The researcher identifies three chromosome regions at 200 and these
are saved, at step 202, in the workspace. The saved chromosome
regions may then be used at step 204 and 206 to select SNP AoD and
SNP AbD. These selected SNPs comprise an assay list that is stored
at 208.
[0053] Meanwhile, the chromosome regions saved in workspace 202
represent linkage regions that may be converted at step 210 to
three gene lists. A data union operation is performed on the gene
lists at 212 and the result is converted at 214 to a transcript
text.
[0054] Meanwhile, at step 216 the researcher selects Panther
protease inhibitors program which can be acquired through the
search page 102 (FIG. 5) and these are saved in the workspace at
step 218. The saved data from step 218 comprises a protein list
that is then converted at step 220 into a transcript list. Now the
transcript list produced at step 220 and the transcript text
produced at 214 are combined by a database intersection operation
222 and the result is saved at 224 in the workspace.
[0055] The saved transcript list is then converted at step 226 into
GEx assays and the desired assays (GEx AoD, and GEx AbD) are
selected at steps 228 and 230, with the resulting assay list being
stored at 232 to comprise the GEx assays list.
[0056] Once the assays list is stored, it can be used to access an
e-commerce and e-purchasing system to obtain the physical assay kit
and associated supplies for conducting wet laboratory research
based on the information developed.
[0057] In order to accomplish the workflow outlined in FIG. 7, the
information system performs a variety of functions. These functions
are outlined in Table I below.
TABLE-US-00001 TABLE I Functions Required Portal Workspace Page
Store objects: regions genes transcripts proteins SNP assays GEx
assays Convert objects: regions to SNPs SNP to SNP assay region to
gene list gene to transcript protein to transcript transcript to
GEx assay Set operations: union intersection Portal Search Page
Query operations: chromosomal regions protein families Selection
operations: SNP AoD SNP AbD SNP AoD GEx AoD GEx AbD Commerce
operations: order assays
[0058] The data analysis workflow example of FIG. 8 begins in the
upper left hand corner at 300. At step 300 a set of GEx assays or
arrays is provided. An expression study is then conducted at 302
corresponding to both normal and diseased populations. The
expression results are then obtained and stored at 304 and the
results are clustered at 306 using a suitable clustering algorithm
such as the SpotFire. The results are then uploaded at step 308 to
an information system such as the Celera Discovery System (CDS)

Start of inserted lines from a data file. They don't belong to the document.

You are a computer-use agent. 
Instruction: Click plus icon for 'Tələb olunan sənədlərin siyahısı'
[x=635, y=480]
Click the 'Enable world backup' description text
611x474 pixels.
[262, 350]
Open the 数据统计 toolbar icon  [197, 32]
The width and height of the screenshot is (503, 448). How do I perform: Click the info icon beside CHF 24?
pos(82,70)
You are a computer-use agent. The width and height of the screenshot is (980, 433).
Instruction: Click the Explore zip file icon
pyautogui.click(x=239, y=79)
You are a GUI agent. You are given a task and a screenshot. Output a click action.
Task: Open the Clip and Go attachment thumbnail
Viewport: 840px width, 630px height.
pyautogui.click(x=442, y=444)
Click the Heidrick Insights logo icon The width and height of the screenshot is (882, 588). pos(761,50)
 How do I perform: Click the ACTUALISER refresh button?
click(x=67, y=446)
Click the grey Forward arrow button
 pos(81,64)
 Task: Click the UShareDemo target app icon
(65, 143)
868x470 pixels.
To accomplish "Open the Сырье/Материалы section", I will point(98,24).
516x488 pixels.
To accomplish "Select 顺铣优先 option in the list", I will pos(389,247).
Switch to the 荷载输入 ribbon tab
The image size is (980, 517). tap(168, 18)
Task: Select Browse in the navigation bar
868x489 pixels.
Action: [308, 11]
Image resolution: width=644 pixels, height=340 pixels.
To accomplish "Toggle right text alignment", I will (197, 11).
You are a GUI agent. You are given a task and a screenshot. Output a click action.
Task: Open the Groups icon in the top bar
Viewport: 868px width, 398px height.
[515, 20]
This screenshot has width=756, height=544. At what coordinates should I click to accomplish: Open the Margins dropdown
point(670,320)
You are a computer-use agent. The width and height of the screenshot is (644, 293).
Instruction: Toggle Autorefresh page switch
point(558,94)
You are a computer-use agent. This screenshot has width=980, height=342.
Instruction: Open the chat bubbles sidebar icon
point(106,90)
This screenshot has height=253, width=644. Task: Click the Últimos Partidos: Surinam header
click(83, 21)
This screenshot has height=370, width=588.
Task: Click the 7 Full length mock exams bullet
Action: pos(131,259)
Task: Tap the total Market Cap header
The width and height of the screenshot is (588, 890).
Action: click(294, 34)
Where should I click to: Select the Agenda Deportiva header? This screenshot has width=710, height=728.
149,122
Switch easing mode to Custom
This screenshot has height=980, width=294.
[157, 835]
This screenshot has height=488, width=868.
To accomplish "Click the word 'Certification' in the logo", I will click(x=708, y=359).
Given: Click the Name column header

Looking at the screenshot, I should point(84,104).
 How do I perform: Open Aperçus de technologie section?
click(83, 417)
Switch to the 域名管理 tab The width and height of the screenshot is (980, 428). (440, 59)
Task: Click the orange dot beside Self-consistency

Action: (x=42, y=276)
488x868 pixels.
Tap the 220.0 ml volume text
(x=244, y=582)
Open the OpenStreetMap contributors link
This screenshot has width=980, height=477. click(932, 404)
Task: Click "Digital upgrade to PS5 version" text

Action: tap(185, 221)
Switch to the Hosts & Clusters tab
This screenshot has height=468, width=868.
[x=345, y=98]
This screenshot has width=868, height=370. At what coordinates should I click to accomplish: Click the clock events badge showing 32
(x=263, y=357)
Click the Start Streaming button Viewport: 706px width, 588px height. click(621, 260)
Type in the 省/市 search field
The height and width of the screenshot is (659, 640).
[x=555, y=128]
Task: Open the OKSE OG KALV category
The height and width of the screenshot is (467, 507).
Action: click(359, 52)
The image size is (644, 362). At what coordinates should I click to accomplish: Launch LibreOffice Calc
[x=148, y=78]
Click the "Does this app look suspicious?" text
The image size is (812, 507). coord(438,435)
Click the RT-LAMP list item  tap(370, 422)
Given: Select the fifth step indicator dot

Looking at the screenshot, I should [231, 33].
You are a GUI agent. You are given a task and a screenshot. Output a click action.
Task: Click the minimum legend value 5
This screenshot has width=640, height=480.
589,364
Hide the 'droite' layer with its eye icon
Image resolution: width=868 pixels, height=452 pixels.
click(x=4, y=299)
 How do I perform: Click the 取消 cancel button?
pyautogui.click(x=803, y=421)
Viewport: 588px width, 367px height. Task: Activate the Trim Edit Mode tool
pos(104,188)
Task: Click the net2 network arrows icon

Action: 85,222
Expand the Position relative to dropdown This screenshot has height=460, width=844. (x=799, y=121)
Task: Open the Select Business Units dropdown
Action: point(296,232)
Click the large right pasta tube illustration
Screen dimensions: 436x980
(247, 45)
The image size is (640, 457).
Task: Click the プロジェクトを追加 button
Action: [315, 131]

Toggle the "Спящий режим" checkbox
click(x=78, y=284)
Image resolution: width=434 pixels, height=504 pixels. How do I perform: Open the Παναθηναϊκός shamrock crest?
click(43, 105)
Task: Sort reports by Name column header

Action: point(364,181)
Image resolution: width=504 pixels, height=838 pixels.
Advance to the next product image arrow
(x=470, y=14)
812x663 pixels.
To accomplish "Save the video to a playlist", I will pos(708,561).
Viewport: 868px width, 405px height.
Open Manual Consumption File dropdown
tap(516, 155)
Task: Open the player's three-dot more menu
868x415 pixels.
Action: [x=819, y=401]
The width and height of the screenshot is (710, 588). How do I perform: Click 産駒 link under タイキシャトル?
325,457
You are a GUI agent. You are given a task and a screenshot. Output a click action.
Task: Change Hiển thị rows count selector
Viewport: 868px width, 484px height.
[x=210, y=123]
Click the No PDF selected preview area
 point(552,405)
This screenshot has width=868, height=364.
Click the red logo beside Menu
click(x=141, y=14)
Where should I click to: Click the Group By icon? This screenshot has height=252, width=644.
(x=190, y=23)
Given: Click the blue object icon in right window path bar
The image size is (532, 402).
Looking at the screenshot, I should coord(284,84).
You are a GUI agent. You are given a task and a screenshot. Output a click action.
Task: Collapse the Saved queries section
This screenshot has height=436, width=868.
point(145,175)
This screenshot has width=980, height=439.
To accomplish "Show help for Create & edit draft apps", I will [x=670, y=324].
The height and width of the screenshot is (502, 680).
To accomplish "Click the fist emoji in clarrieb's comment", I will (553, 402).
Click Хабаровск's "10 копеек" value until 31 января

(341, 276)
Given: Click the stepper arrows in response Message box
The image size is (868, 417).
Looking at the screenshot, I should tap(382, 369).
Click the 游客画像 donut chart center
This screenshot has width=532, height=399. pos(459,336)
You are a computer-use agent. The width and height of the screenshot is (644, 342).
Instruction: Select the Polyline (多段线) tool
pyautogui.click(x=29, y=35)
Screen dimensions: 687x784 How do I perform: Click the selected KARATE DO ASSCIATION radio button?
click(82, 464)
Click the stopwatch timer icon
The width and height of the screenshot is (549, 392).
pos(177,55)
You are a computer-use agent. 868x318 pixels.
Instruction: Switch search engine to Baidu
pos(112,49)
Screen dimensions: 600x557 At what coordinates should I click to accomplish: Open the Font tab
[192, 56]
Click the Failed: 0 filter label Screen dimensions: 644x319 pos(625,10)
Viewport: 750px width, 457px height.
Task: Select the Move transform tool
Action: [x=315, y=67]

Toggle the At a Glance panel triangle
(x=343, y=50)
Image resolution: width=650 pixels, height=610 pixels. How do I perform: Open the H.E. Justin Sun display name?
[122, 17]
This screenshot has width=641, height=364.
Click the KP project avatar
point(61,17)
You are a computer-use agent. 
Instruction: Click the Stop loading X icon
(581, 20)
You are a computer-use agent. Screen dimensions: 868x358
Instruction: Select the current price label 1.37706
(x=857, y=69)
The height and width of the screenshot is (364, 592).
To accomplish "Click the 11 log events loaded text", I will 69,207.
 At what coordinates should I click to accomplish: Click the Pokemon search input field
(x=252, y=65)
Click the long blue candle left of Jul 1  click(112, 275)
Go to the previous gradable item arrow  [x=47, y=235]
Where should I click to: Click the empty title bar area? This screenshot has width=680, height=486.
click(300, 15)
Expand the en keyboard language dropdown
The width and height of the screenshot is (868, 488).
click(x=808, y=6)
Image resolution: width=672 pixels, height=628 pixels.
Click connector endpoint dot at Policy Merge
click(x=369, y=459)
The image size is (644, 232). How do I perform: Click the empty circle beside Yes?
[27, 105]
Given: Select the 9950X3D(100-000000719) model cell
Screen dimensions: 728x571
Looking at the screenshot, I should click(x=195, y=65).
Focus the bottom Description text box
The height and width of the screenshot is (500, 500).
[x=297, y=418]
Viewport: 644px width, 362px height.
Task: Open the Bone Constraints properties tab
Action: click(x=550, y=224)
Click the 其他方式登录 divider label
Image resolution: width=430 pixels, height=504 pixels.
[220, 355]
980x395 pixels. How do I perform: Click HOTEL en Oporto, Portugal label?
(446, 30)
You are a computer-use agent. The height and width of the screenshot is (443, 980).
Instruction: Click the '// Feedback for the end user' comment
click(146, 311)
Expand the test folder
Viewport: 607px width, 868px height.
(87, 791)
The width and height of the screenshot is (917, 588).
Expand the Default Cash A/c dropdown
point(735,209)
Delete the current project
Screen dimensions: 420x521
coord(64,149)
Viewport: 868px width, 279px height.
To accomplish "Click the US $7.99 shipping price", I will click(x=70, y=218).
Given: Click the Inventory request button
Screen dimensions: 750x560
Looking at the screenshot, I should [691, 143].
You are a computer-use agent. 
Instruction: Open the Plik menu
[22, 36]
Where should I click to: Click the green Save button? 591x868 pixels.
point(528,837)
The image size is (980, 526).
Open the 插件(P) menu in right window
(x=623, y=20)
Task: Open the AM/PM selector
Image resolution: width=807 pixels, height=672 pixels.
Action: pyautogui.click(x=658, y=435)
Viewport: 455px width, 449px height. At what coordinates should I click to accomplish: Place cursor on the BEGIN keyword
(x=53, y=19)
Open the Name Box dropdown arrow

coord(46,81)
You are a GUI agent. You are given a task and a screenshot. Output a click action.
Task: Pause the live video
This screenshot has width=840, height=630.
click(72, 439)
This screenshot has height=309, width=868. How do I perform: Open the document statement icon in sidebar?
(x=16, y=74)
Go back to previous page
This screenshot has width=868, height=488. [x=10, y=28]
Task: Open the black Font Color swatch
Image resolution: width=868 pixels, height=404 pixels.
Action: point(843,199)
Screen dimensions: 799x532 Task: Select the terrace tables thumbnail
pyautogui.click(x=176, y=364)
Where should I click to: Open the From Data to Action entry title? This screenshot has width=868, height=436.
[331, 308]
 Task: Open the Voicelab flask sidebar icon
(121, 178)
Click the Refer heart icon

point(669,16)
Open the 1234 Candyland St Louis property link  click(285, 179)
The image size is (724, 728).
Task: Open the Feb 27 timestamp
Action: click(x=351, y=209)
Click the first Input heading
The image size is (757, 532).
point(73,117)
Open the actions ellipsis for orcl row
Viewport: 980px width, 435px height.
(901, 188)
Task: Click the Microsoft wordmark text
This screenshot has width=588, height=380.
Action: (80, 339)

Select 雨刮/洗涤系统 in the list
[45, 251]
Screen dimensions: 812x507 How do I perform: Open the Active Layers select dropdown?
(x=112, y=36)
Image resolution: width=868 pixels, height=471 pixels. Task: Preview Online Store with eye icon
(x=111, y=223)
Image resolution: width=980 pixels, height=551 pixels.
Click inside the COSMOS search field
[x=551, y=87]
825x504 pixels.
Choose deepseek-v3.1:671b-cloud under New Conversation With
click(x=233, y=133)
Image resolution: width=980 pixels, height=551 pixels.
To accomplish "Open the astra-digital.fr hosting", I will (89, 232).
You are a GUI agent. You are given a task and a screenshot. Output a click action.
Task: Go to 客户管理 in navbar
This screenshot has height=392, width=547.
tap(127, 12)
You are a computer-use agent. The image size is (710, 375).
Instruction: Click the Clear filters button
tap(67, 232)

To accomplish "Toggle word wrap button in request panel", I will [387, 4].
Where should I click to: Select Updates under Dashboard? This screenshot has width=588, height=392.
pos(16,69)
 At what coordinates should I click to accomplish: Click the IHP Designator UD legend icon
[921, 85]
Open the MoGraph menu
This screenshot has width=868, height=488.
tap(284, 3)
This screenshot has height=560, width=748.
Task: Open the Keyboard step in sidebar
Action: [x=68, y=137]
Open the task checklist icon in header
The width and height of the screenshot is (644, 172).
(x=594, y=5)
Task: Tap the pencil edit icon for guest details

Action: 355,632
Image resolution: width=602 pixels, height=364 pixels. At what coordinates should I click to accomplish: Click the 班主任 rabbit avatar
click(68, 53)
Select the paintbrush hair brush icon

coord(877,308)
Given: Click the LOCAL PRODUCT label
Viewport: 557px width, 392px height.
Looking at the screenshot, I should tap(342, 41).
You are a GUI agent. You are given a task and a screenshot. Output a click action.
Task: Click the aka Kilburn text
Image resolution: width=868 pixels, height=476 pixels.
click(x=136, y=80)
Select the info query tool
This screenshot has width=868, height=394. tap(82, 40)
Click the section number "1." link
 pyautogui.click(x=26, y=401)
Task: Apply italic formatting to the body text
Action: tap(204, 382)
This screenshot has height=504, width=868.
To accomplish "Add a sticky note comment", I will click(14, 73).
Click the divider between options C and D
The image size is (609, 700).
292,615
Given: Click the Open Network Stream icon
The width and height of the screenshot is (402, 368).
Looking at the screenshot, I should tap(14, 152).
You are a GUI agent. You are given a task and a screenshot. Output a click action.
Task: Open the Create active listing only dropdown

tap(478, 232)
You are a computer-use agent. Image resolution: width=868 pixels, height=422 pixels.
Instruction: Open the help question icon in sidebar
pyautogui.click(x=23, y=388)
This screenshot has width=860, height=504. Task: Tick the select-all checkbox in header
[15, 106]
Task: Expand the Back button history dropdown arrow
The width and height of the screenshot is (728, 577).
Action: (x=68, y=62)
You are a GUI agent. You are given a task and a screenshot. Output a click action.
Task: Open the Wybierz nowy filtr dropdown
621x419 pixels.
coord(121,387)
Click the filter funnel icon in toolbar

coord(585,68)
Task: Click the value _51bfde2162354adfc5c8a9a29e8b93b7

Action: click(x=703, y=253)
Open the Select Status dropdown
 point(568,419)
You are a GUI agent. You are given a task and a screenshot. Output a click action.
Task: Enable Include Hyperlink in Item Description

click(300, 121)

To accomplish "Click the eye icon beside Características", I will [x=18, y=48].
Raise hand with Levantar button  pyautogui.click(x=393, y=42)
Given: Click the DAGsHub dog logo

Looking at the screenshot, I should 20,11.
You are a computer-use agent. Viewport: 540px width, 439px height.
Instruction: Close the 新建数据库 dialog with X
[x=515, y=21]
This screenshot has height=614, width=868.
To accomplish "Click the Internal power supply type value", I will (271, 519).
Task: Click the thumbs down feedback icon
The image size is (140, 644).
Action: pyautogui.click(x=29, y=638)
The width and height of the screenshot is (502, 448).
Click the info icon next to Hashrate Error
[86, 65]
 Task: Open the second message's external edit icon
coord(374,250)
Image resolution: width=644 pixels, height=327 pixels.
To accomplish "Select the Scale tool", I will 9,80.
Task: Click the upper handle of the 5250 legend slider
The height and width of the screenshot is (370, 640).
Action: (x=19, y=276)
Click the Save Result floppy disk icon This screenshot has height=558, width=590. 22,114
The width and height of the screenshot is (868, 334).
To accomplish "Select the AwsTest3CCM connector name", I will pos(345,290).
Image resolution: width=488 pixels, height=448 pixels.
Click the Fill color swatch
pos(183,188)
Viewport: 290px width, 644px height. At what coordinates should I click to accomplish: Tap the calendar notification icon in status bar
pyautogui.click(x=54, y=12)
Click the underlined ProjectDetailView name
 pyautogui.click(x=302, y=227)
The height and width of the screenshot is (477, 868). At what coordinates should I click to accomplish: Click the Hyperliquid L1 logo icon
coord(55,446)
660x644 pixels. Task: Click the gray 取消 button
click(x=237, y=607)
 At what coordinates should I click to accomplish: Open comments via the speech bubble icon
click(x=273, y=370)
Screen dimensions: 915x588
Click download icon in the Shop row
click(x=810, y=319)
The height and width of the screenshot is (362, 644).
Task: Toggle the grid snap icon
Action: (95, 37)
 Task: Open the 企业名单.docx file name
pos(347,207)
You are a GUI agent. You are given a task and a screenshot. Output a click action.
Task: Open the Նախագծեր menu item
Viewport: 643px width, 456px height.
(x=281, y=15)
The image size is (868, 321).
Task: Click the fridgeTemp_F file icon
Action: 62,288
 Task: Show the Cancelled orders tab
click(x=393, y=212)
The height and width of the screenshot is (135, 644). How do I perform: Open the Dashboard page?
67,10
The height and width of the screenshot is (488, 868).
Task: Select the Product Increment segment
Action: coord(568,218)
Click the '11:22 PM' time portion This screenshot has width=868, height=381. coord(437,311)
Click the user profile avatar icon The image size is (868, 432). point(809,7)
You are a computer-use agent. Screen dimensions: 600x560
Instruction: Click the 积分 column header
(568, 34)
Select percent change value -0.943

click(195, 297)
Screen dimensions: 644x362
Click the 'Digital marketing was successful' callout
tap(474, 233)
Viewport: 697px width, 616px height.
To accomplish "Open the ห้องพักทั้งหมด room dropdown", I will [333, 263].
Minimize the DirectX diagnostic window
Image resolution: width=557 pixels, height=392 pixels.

facility, making the results available for a collection of
different matrix analysis operations illustrated collectively at
310. The results of the matrix analysis can lead to additional
steps such as an examination step 312 where the results are
explored by drugable class, and at step 314 where other orthologs
are identified (e.g., mouse orthologs). The results of processing
steps 312 and 314 then suggest new experiments, as illustrated at
316.
[0059] The functions required to perform the data analysis workflow
of FIG. 8 are set forth in Table II below.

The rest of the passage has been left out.